Return every line of the following material unchanged and in its original order.

— start of Listed records —

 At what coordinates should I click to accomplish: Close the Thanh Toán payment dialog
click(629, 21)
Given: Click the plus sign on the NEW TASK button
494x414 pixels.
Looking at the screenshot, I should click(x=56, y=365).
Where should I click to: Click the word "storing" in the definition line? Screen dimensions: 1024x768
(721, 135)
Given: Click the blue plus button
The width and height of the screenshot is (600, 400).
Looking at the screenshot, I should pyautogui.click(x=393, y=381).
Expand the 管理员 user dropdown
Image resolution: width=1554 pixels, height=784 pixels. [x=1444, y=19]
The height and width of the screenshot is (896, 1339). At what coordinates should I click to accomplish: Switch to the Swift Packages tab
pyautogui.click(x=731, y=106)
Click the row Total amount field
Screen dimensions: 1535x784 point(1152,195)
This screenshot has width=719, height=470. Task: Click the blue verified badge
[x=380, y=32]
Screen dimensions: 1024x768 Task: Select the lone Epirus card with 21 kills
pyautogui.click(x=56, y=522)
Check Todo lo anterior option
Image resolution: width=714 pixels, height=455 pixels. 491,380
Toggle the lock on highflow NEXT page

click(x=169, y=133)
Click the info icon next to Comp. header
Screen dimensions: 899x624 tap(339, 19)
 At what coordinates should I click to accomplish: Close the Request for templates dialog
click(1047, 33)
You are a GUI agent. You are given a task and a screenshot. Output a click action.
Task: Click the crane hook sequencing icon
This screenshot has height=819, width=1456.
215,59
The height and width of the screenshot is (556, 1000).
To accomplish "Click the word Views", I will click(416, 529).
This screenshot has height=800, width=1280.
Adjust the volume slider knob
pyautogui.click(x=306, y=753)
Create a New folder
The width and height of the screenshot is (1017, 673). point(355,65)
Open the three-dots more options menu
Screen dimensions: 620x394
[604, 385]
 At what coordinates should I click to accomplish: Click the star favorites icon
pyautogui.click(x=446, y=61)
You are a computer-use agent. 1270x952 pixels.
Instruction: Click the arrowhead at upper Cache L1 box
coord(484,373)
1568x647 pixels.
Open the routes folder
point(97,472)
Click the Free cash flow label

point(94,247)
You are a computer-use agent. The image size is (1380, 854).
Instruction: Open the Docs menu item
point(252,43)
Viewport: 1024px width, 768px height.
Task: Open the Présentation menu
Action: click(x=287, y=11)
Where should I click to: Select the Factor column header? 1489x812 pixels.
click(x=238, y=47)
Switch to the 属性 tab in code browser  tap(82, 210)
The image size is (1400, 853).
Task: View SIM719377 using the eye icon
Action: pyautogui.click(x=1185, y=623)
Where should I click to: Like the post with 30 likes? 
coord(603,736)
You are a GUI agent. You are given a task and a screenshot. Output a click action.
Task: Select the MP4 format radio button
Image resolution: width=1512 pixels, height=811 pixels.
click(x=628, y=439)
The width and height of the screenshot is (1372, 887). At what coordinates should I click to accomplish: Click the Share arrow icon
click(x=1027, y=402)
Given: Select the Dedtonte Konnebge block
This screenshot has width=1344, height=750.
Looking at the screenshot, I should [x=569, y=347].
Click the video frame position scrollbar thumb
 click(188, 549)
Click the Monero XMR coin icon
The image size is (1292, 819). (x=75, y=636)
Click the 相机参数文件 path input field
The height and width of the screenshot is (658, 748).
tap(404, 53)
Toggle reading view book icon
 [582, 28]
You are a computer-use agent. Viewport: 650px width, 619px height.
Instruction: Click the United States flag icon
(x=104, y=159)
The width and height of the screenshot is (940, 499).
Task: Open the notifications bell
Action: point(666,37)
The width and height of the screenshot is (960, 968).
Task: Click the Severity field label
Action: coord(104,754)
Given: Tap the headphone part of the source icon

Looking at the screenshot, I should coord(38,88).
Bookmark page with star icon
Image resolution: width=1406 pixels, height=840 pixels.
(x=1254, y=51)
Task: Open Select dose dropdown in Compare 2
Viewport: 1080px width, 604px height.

— end of Listed records —

Response:
 At what coordinates should I click to accomplish: Close the Thanh Toán payment dialog
click(629, 21)
Given: Click the plus sign on the NEW TASK button
494x414 pixels.
Looking at the screenshot, I should click(x=56, y=365).
Where should I click to: Click the word "storing" in the definition line? Screen dimensions: 1024x768
(721, 135)
Given: Click the blue plus button
The width and height of the screenshot is (600, 400).
Looking at the screenshot, I should pyautogui.click(x=393, y=381).
Expand the 管理员 user dropdown
Image resolution: width=1554 pixels, height=784 pixels. [x=1444, y=19]
The height and width of the screenshot is (896, 1339). At what coordinates should I click to accomplish: Switch to the Swift Packages tab
pyautogui.click(x=731, y=106)
Click the row Total amount field
Screen dimensions: 1535x784 point(1152,195)
This screenshot has width=719, height=470. Task: Click the blue verified badge
[x=380, y=32]
Screen dimensions: 1024x768 Task: Select the lone Epirus card with 21 kills
pyautogui.click(x=56, y=522)
Check Todo lo anterior option
Image resolution: width=714 pixels, height=455 pixels. 491,380
Toggle the lock on highflow NEXT page

click(x=169, y=133)
Click the info icon next to Comp. header
Screen dimensions: 899x624 tap(339, 19)
 At what coordinates should I click to accomplish: Close the Request for templates dialog
click(1047, 33)
You are a GUI agent. You are given a task and a screenshot. Output a click action.
Task: Click the crane hook sequencing icon
This screenshot has height=819, width=1456.
215,59
The height and width of the screenshot is (556, 1000).
To accomplish "Click the word Views", I will click(416, 529).
This screenshot has height=800, width=1280.
Adjust the volume slider knob
pyautogui.click(x=306, y=753)
Create a New folder
The width and height of the screenshot is (1017, 673). point(355,65)
Open the three-dots more options menu
Screen dimensions: 620x394
[604, 385]
 At what coordinates should I click to accomplish: Click the star favorites icon
pyautogui.click(x=446, y=61)
You are a computer-use agent. 1270x952 pixels.
Instruction: Click the arrowhead at upper Cache L1 box
coord(484,373)
1568x647 pixels.
Open the routes folder
point(97,472)
Click the Free cash flow label

point(94,247)
You are a computer-use agent. The image size is (1380, 854).
Instruction: Open the Docs menu item
point(252,43)
Viewport: 1024px width, 768px height.
Task: Open the Présentation menu
Action: click(x=287, y=11)
Where should I click to: Select the Factor column header? 1489x812 pixels.
click(x=238, y=47)
Switch to the 属性 tab in code browser  tap(82, 210)
The image size is (1400, 853).
Task: View SIM719377 using the eye icon
Action: pyautogui.click(x=1185, y=623)
Where should I click to: Like the post with 30 likes? 
coord(603,736)
You are a GUI agent. You are given a task and a screenshot. Output a click action.
Task: Select the MP4 format radio button
Image resolution: width=1512 pixels, height=811 pixels.
click(x=628, y=439)
The width and height of the screenshot is (1372, 887). At what coordinates should I click to accomplish: Click the Share arrow icon
click(x=1027, y=402)
Given: Select the Dedtonte Konnebge block
This screenshot has width=1344, height=750.
Looking at the screenshot, I should [x=569, y=347].
Click the video frame position scrollbar thumb
 click(188, 549)
Click the Monero XMR coin icon
The image size is (1292, 819). (x=75, y=636)
Click the 相机参数文件 path input field
The height and width of the screenshot is (658, 748).
tap(404, 53)
Toggle reading view book icon
 [582, 28]
You are a computer-use agent. Viewport: 650px width, 619px height.
Instruction: Click the United States flag icon
(x=104, y=159)
The width and height of the screenshot is (940, 499).
Task: Open the notifications bell
Action: point(666,37)
The width and height of the screenshot is (960, 968).
Task: Click the Severity field label
Action: coord(104,754)
Given: Tap the headphone part of the source icon

Looking at the screenshot, I should coord(38,88).
Bookmark page with star icon
Image resolution: width=1406 pixels, height=840 pixels.
(x=1254, y=51)
Task: Open Select dose dropdown in Compare 2
Viewport: 1080px width, 604px height.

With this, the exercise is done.